[Reading text start]

5. The method or the barrier pill according to any one of paragraphs 1-4, wherein the aqueous fluid comprises a brine comprising water and about 5 wt % to about 50 wt % of a salt.

6. The method or the barrier pill according to any one of paragraphs 1-5, wherein the brine comprises about 15 wt % to about 50 wt % of the salt.

7. The method or the barrier pill according to any one of paragraphs 1-6, wherein the first fluid and the second fluid have different densities.

8. The method or the barrier pill according to any one of paragraphs 1-7, wherein a density of the first fluid is less than a density of the second fluid, and wherein the first fluid is further downhole than the second fluid.

9. The method or the barrier pill according to any one of paragraphs 1-8, wherein the first fluid and the second fluid are independently one or more of drilling fluids, treatment fluids, weighted fluids, production fluids, formation fluids, fracturing fluids, other downhole or annular fluids, or any combination thereof.

10. The method or the barrier pill according to any one of paragraphs 1-9, wherein the viscoelastic surfactant comprises a methyl ester sulfonate, a betaine, a sulfosuccinate, a taurate, an amine oxide, an ethoxylated fatty amine, a quaternary ammonium compound, or any combination thereof.

11. The method or the barrier pill according to any one of paragraphs 1-10, wherein the viscoelastic surfactant comprises an ammonium salt of an alkyl ether sulfate surfactant, a cocoamidopropyl dimethylamine oxide surfactant, and at least one of a cocoamidopropyl betaine surfactant, a cocoamidopropyl hydroxysultaine surfactant, or a combination thereof.

12. The method or the barrier pill according to any one of paragraphs 1-11, wherein the viscoelastic surfactant comprises an ethoxylated alcohol ether sulfate surfactant, an alkyl or alkene amidopropyl betaine surfactant, and an alkyl or alkene dimethylamire oxide surfactant.

13 The method or the barrier pill according to any one of paragraphs 1-12, wherein the viscoelastic surfactant comprises an alpha-olefinic sulfonate surfactant and a betaine surfactant.

14. The method or the barrier pill according to any one of paragraphs 1-13, wherein the barrier pill further comprises an acid precursor.

15. The method or the barrier pill of paragraph 14, wherein the acid precursor comprises: a substituted or unsubstituted (C1-C20)hydrocarbyl ester of a substituted or unsubstituted (C1-C20)alkanoic acid; a homo- or hetero-anhydride of a substituted or unsubstituted (C1-C20)alkanoic acid; or a combination thereof.

16. The method or the barrier pill of paragraph 14, wherein the acid precursor comprises: a (C1-C5)alkyl ester of a substituted or unsubstituted (C1-C5)alkanoic acid; a (C1-C5)alkyl ester or anhydride of a mono- or poly-hydroxy substituted (C1-C5)alkanoic acid; or a combination thereof.

[Reading text end]
[Supplied records start]

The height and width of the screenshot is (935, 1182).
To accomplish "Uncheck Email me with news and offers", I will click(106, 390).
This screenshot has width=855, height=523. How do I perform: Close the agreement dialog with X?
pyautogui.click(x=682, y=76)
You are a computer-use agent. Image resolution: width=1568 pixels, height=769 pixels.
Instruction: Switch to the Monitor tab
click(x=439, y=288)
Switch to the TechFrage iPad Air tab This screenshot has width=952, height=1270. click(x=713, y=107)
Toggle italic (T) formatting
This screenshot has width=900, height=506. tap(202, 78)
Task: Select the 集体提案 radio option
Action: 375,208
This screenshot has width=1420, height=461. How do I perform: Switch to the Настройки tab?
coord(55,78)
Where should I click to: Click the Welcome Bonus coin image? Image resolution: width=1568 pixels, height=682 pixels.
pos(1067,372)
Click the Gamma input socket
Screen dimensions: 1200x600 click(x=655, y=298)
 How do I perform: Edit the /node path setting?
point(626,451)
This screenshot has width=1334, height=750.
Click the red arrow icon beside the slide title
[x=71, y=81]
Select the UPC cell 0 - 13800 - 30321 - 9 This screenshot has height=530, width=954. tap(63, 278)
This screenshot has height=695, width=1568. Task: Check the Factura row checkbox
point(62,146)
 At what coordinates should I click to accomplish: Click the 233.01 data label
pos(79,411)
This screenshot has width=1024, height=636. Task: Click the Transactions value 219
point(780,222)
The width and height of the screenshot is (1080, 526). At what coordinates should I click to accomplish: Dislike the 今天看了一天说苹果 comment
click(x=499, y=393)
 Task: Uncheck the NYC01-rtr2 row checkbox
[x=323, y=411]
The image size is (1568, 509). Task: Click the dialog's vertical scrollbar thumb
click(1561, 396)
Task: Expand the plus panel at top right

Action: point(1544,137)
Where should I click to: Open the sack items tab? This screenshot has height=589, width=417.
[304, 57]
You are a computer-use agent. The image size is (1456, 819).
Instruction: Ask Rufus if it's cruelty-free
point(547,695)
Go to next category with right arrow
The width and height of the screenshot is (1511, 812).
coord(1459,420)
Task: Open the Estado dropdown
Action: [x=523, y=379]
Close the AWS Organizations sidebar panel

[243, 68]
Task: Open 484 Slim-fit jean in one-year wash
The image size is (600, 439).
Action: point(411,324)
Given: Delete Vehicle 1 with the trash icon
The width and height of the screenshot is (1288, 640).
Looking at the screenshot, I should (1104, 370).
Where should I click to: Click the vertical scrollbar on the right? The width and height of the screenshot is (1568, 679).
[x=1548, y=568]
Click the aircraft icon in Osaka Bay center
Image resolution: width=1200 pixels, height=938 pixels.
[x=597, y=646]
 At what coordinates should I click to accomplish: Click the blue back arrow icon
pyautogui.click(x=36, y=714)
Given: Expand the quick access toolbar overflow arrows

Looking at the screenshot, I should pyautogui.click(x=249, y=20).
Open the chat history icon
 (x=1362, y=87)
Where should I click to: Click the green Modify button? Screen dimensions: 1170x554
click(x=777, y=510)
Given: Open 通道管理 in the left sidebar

[Supplied records end]

Reproduce the barrier pill passage word for word, beginning at "7. The method" and stopping after "the second fluid.". Work only from the barrier pill passage.

### The response
7. The method or the barrier pill according to any one of paragraphs 1-6, wherein the first fluid and the second fluid have different densities.

8. The method or the barrier pill according to any one of paragraphs 1-7, wherein a density of the first fluid is less than a density of the second fluid, and wherein the first fluid is further downhole than the second fluid.